Work order -> With respect to the word "agent", report how many lines of the following listing include it. Give nothing but the number.

Given data ->

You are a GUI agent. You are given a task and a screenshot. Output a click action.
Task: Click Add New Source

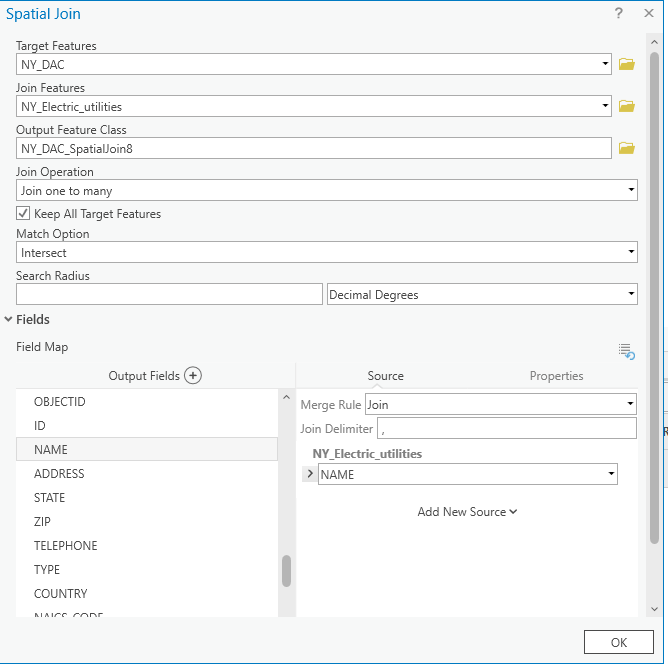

...

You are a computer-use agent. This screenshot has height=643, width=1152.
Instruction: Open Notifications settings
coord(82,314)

Solved exercise -> 2